Electrochemical silver dissolution and recovery as a potential method to disinfect drinking water for underprivileged societies

Abstract

Limited access to disinfected drinking water is a critical challenge in developing countries. Ionic silver has biocidal capabilities and silver ionization is an established method for cooling water disinfection. However, silver ionization cannot be used in drinking water treatment because of its inherent human health risks. In this proof-of-concept study, a laboratory scale electrochemical reactor was developed where ionic silver is released via oxidation of metallic silver and subsequently recovered through cathodic reduction.

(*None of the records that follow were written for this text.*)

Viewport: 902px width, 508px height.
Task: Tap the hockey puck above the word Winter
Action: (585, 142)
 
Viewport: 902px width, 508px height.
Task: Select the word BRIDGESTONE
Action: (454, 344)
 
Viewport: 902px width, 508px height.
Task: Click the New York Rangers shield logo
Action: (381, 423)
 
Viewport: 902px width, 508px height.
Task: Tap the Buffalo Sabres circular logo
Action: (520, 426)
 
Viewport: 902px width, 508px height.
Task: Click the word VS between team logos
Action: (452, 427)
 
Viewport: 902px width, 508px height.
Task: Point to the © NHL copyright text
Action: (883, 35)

Complete inactivation of Escherichia coli was demonstrated in 30 min at an application of 1.2 V. A high silver concentration (>1 mg L⁻¹) was achieved in less than two minutes of water residence time within the disinfection reactor. The effluent silver concentration was linearly proportional to the electric current, allowing reliable estimation of silver concentration and corresponding disinfection performance by measuring electric current using an electrical multimeter. The disinfected water was further treated in a separate silver recovery cell. The silver concentration dropped down to safe levels for continued human consumption (0.1 mg L⁻¹) via spontaneous cathodic silver reduction coupled with anodic oxidation of metallic aluminum. The estimated energy requirement was 6.1 kJ to treat 1 m³ of water; thus, solar panels or bicycle generators can provide sufficient energy for disinfection. The electrochemical disinfection and subsequent silver recovery methods have a strong potential as a prospective method to supply safe drinking water in underprivileged and remote societies.